◆ EXTRACTED RECORDS
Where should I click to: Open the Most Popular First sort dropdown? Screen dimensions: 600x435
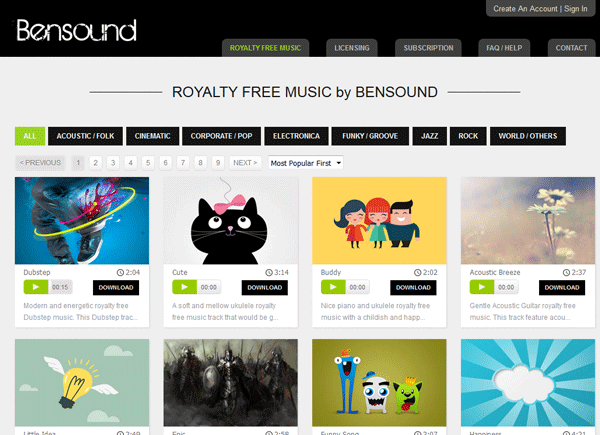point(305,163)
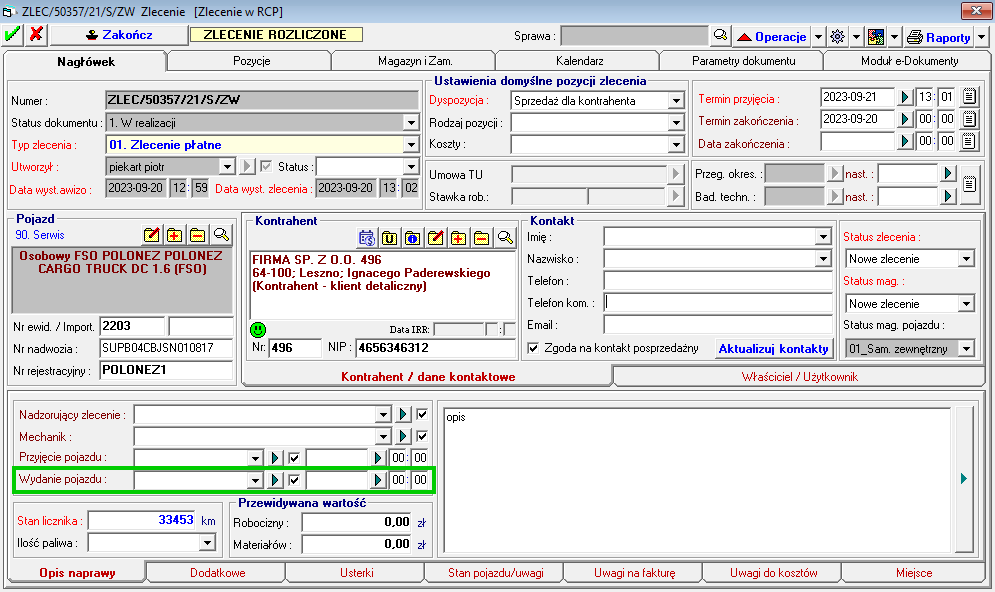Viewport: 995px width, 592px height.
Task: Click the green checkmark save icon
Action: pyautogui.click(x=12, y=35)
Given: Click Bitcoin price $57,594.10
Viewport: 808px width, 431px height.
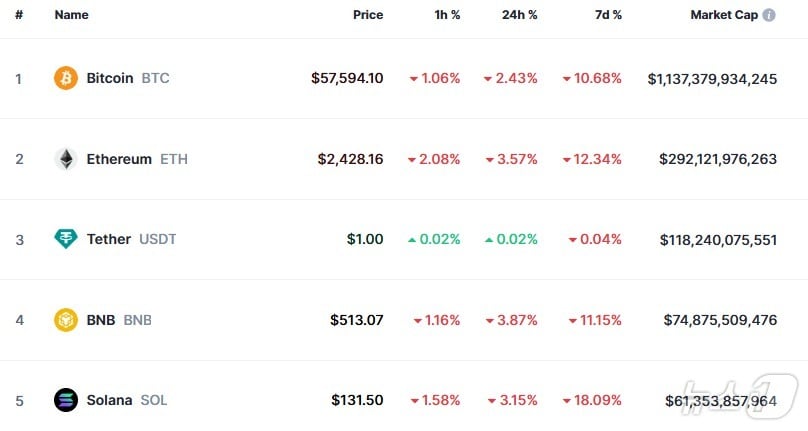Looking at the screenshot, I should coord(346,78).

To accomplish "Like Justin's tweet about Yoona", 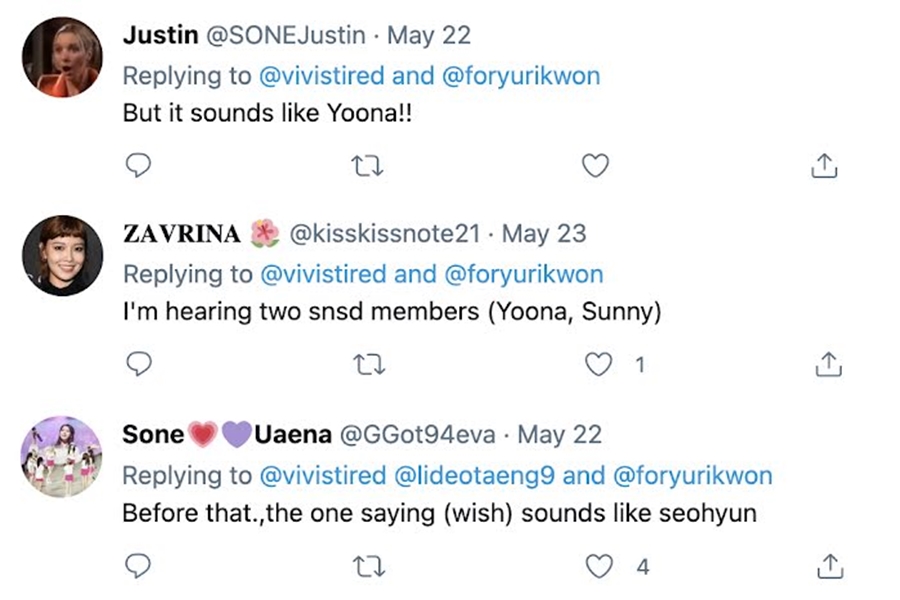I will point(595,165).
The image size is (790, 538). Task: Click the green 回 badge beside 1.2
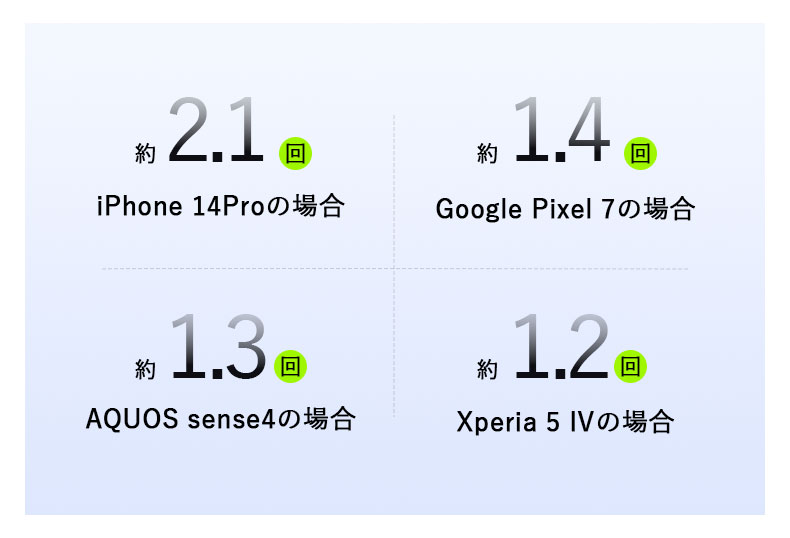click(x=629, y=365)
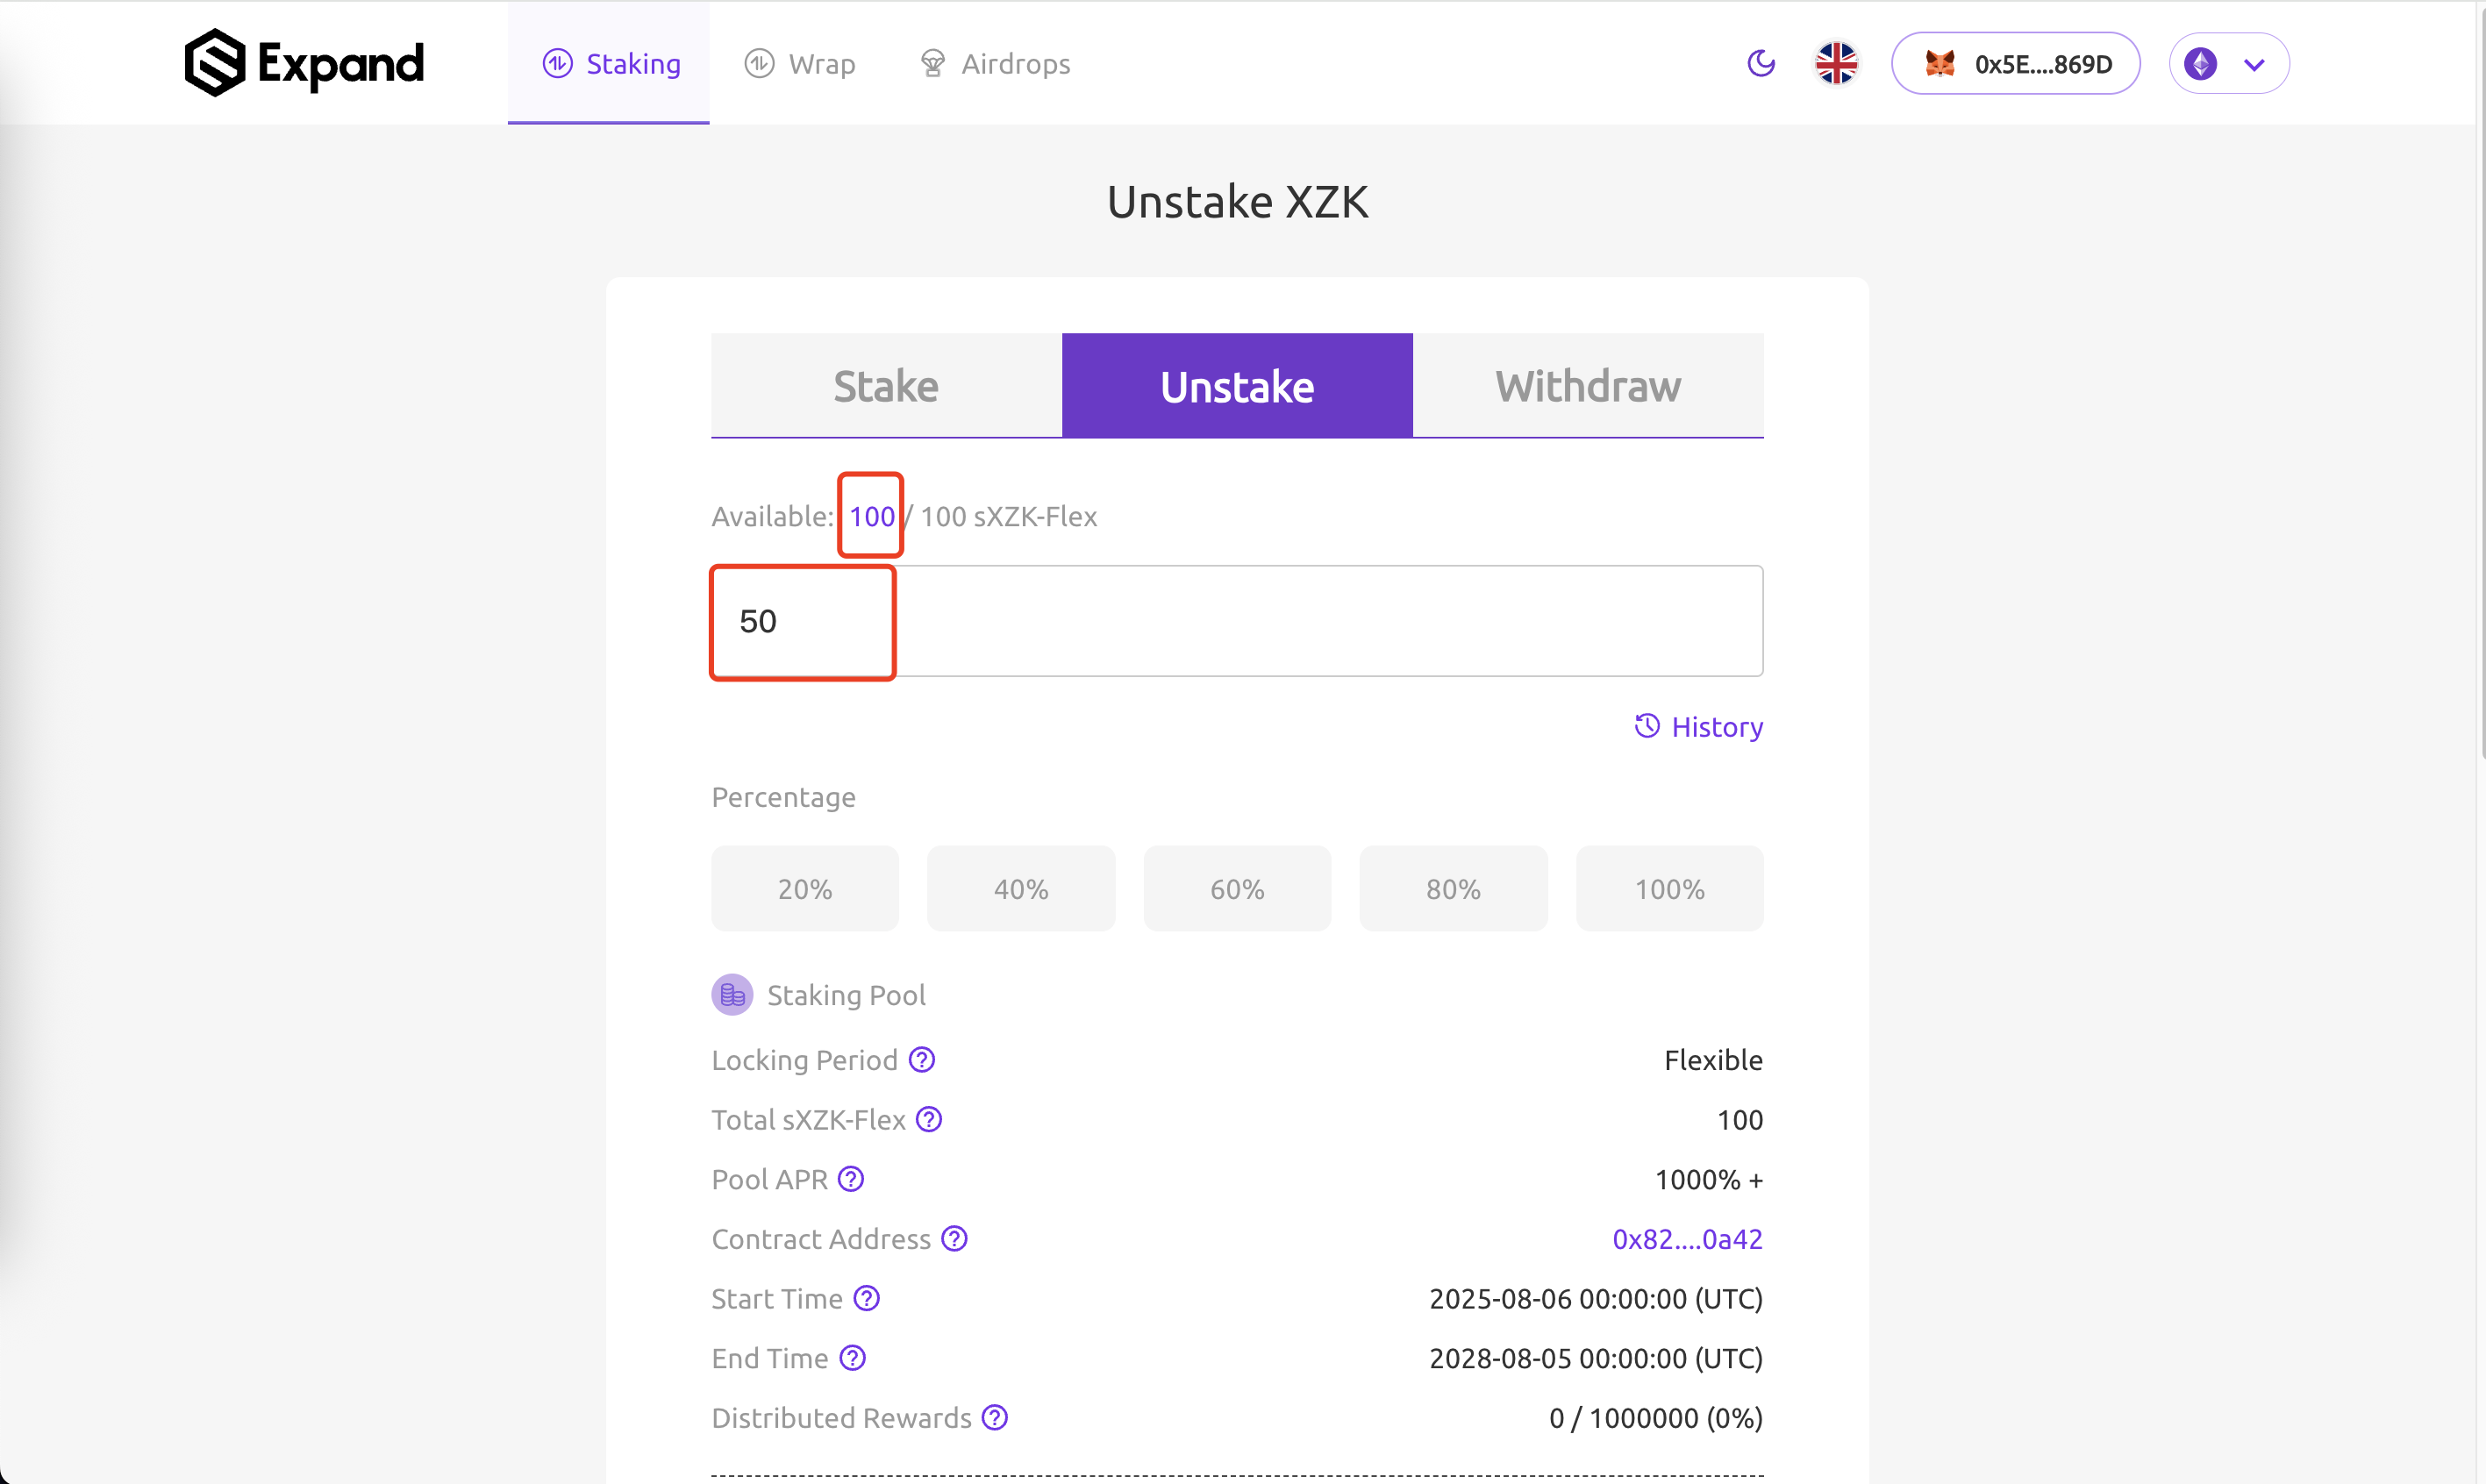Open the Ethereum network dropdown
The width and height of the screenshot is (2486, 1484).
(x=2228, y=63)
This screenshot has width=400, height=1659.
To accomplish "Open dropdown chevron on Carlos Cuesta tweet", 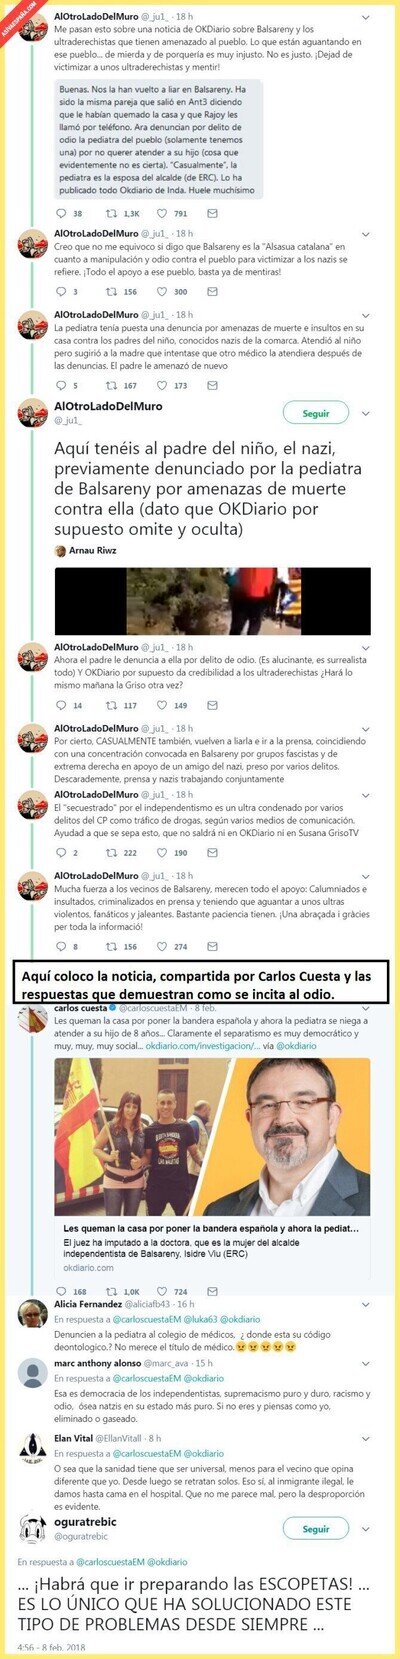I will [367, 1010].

◆ EXERCISE OBJECTIVE
Nothing should appear in the reply except the lines from the start of the listing above through the line with "Given: Click Bitcoin price $57,594.10", repeated exactly and free of pictures.

◆ TASK SOLUTION
Where should I click to: Open the Most Popular First sort dropdown? Screen dimensions: 600x435
point(305,163)
Viewport: 995px width, 592px height.
Task: Click the green checkmark save icon
Action: pyautogui.click(x=12, y=35)
Given: Click Bitcoin price $57,594.10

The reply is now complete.